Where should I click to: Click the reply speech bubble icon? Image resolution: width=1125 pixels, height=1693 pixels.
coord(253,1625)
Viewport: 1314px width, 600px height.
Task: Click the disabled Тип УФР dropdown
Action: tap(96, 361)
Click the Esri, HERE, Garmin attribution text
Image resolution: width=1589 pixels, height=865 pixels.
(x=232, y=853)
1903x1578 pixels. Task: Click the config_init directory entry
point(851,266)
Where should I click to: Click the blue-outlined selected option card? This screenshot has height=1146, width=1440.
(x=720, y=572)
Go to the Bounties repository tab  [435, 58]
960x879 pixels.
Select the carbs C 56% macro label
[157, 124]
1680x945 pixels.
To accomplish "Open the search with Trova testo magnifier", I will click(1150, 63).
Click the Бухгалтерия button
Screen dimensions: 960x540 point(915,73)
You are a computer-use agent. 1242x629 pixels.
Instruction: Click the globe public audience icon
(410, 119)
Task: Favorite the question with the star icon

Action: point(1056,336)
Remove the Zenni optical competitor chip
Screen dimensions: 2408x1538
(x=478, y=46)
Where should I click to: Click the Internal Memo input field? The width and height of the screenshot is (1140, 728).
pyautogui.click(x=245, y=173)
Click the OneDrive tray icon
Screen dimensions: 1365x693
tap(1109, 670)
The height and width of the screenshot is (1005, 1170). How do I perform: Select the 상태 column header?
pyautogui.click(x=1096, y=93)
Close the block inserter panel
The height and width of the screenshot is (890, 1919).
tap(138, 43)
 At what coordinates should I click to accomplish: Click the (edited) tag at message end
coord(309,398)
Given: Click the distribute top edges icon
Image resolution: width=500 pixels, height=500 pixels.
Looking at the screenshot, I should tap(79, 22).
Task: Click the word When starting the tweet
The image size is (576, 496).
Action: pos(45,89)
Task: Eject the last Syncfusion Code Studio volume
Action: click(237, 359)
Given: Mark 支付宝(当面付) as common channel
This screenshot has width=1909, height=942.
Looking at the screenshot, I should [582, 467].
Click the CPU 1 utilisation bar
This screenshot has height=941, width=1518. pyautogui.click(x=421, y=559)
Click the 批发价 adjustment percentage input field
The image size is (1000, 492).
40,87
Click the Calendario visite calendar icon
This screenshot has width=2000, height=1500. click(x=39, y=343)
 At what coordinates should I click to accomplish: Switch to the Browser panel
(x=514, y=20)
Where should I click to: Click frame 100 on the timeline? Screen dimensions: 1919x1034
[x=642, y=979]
== == ==
Scale the coordinates in the answers by 0.2 for everything from the entry line containing "Click the Esri, HERE, Garmin attribution text" down to the line containing "(x=720, y=572)". Reproduce only those lines, requests included, and round each result to a whole number with halves rounded up.

Output:
Click the Esri, HERE, Garmin attribution text
Image resolution: width=1589 pixels, height=865 pixels.
(x=46, y=171)
1903x1578 pixels. Task: Click the config_init directory entry
point(170,53)
Where should I click to: Click the blue-outlined selected option card? This screenshot has height=1146, width=1440.
(x=144, y=114)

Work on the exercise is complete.